INPUT MATERIAL:
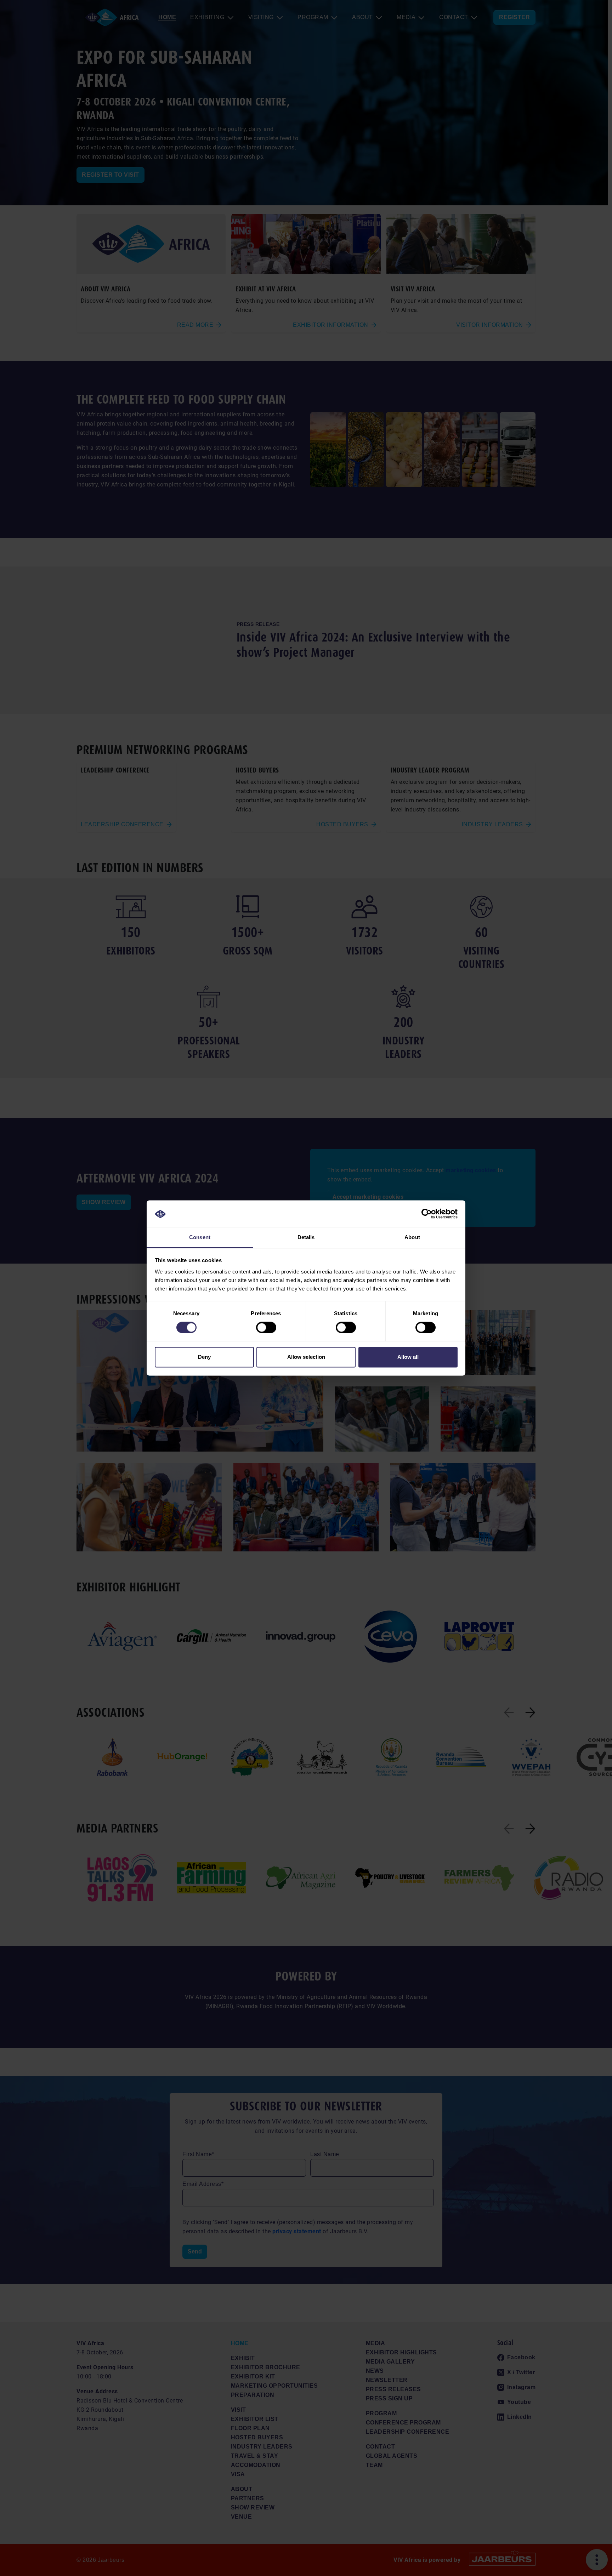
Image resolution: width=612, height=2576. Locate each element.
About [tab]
--
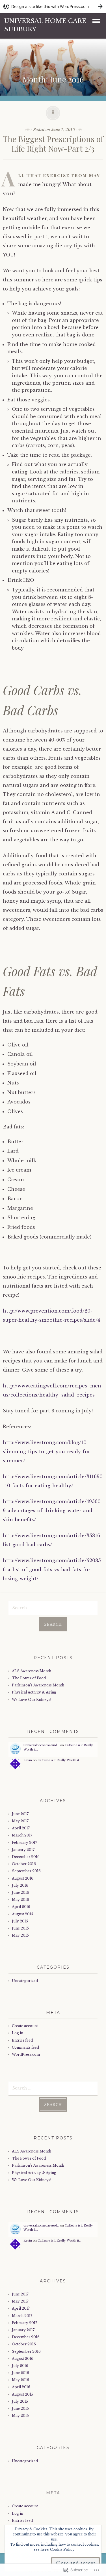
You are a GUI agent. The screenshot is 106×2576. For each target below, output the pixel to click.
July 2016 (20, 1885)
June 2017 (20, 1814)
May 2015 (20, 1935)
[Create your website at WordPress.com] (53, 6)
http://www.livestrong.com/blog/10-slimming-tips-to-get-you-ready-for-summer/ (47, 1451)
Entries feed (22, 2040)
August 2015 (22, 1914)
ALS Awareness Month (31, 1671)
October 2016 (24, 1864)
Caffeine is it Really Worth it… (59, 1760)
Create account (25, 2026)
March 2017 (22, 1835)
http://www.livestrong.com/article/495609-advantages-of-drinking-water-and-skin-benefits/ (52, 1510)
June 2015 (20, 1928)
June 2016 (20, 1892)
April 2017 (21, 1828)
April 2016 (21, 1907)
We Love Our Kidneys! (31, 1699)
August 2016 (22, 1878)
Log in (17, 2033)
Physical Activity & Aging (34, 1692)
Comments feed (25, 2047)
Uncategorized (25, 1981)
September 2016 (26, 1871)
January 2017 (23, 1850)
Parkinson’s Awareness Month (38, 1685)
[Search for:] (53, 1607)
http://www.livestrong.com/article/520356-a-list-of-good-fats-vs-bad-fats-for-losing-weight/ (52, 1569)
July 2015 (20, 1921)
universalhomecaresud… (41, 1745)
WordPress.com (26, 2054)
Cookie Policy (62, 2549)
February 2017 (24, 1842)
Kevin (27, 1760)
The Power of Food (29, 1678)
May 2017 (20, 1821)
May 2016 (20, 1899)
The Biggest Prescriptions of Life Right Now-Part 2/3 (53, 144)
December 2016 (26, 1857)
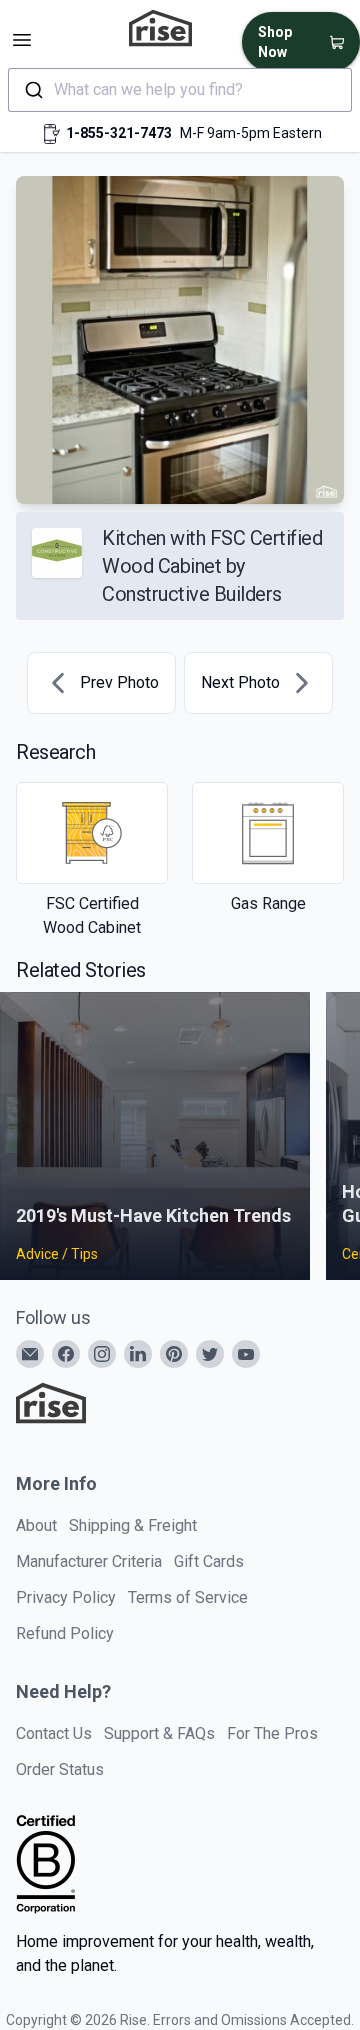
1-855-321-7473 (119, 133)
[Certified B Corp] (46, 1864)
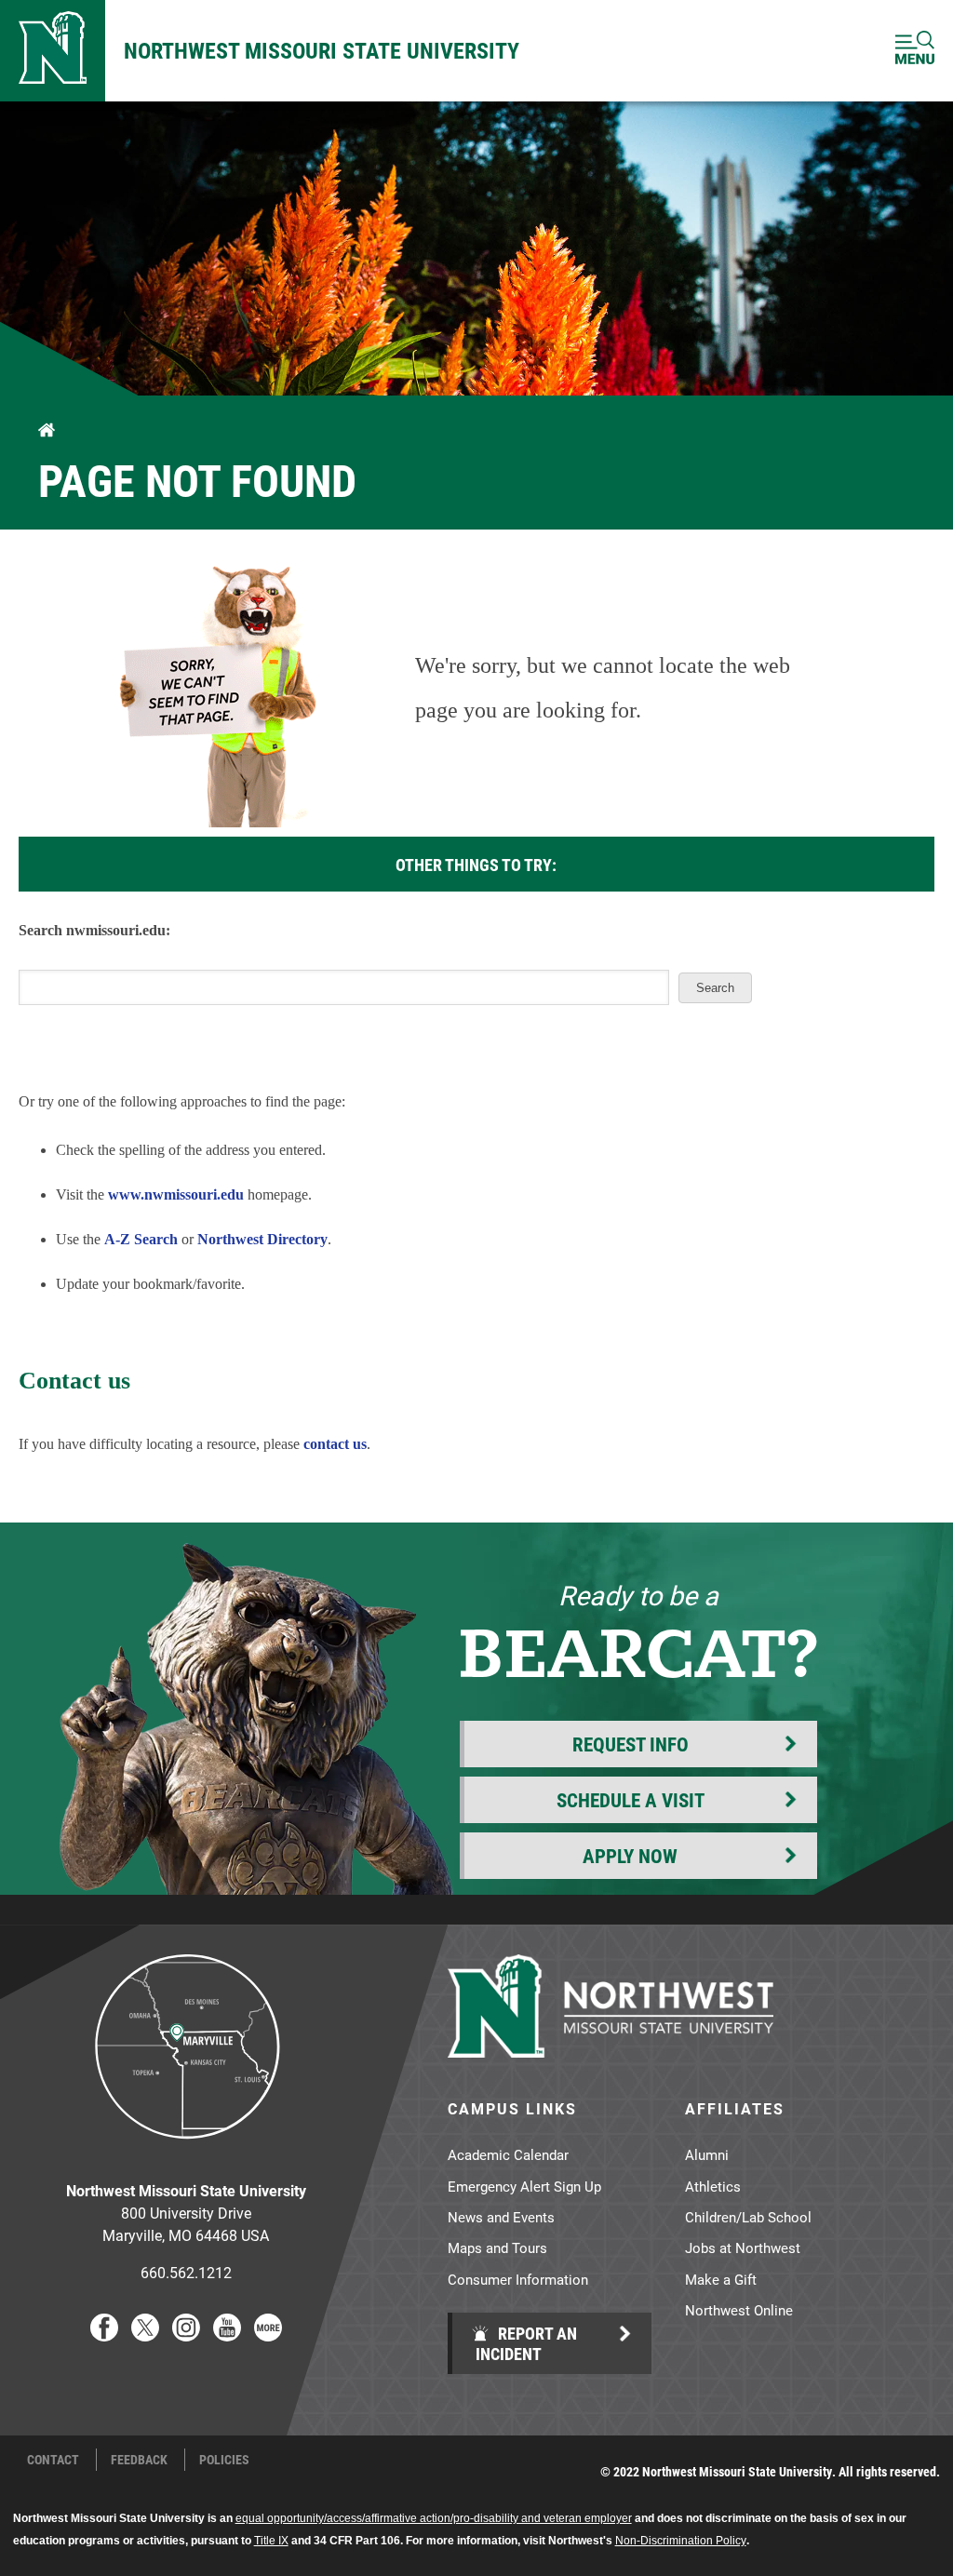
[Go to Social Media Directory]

WORK TO BE COMPLETED:
Would you please reproduce the entries above, starting at the line with "April 2016 (21, 1907)" and stopping after the line with "[Go to Social Media Directory]"? Omit any pictures.

RESPONSE:
April 2016 (21, 1907)
We Love Our Kidneys! (31, 1699)
August 2016 (22, 1878)
Log in (17, 2033)
Physical Activity & Aging (34, 1692)
Comments feed (25, 2047)
Uncategorized (25, 1981)
September 2016 (26, 1871)
January 2017 (23, 1850)
Parkinson’s Awareness Month (38, 1685)
[Search for:] (53, 1607)
http://www.livestrong.com/article/520356-a-list-of-good-fats-vs-bad-fats-for-losing-weight/ (52, 1569)
July 2015 (20, 1921)
universalhomecaresud… (41, 1745)
WordPress.com (26, 2054)
Cookie Policy (62, 2549)
February 2017 (24, 1842)
Kevin (27, 1760)
The Power of Food (29, 1678)
May 2017 (20, 1821)
May 2016 (20, 1899)
The Biggest Prescriptions of Life Right Now-Part 2/3 (53, 144)
December 2016 (26, 1857)
1-855-321-7473 (119, 133)
[Certified B Corp] (46, 1864)
[Go to Social Media Directory]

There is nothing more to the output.